*** Opening Data for this task ***
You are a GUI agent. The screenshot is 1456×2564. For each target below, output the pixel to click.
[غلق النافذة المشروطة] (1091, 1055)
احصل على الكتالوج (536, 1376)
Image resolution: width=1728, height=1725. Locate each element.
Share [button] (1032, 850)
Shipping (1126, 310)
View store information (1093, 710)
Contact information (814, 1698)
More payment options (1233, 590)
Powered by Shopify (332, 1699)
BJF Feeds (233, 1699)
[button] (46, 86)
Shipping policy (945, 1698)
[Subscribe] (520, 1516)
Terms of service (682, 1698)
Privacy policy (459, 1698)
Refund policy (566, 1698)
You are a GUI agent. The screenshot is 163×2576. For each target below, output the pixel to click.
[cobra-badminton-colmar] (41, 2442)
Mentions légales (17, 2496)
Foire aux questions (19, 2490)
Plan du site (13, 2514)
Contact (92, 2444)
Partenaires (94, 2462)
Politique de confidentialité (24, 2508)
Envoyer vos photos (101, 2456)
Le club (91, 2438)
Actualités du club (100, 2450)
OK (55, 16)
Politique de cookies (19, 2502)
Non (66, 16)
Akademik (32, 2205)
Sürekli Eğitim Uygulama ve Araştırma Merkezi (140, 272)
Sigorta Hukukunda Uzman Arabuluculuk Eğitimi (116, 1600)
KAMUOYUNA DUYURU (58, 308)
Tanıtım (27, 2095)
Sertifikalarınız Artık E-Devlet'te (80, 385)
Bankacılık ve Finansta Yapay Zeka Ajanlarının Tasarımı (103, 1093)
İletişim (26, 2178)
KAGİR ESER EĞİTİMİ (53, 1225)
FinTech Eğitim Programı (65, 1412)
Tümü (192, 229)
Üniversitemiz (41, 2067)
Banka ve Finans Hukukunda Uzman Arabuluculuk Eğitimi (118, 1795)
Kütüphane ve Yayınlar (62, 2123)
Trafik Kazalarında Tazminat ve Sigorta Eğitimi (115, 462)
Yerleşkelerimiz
*** Closing Data for this task ***
### Task prompt
Please output the lines of the listing above that fall in the stretch from the one with "Image resolution: width=1728, height=1725." through the one with "Sürekli Eğitim Uygulama", exactly and only those.

### Response
Image resolution: width=1728, height=1725. Locate each element.
Share [button] (1032, 850)
Shipping (1126, 310)
View store information (1093, 710)
Contact information (814, 1698)
More payment options (1233, 590)
Powered by Shopify (332, 1699)
BJF Feeds (233, 1699)
[button] (46, 86)
Shipping policy (945, 1698)
[Subscribe] (520, 1516)
Terms of service (682, 1698)
Privacy policy (459, 1698)
Refund policy (566, 1698)
You are a GUI agent. The screenshot is 163×2576. For each target below, output the pixel to click.
[cobra-badminton-colmar] (41, 2442)
Mentions légales (17, 2496)
Foire aux questions (19, 2490)
Plan du site (13, 2514)
Contact (92, 2444)
Partenaires (94, 2462)
Politique de confidentialité (24, 2508)
Envoyer vos photos (101, 2456)
Le club (91, 2438)
Actualités du club (100, 2450)
OK (55, 16)
Politique de cookies (19, 2502)
Non (66, 16)
Akademik (32, 2205)
Sürekli Eğitim Uygulama ve Araştırma Merkezi (140, 272)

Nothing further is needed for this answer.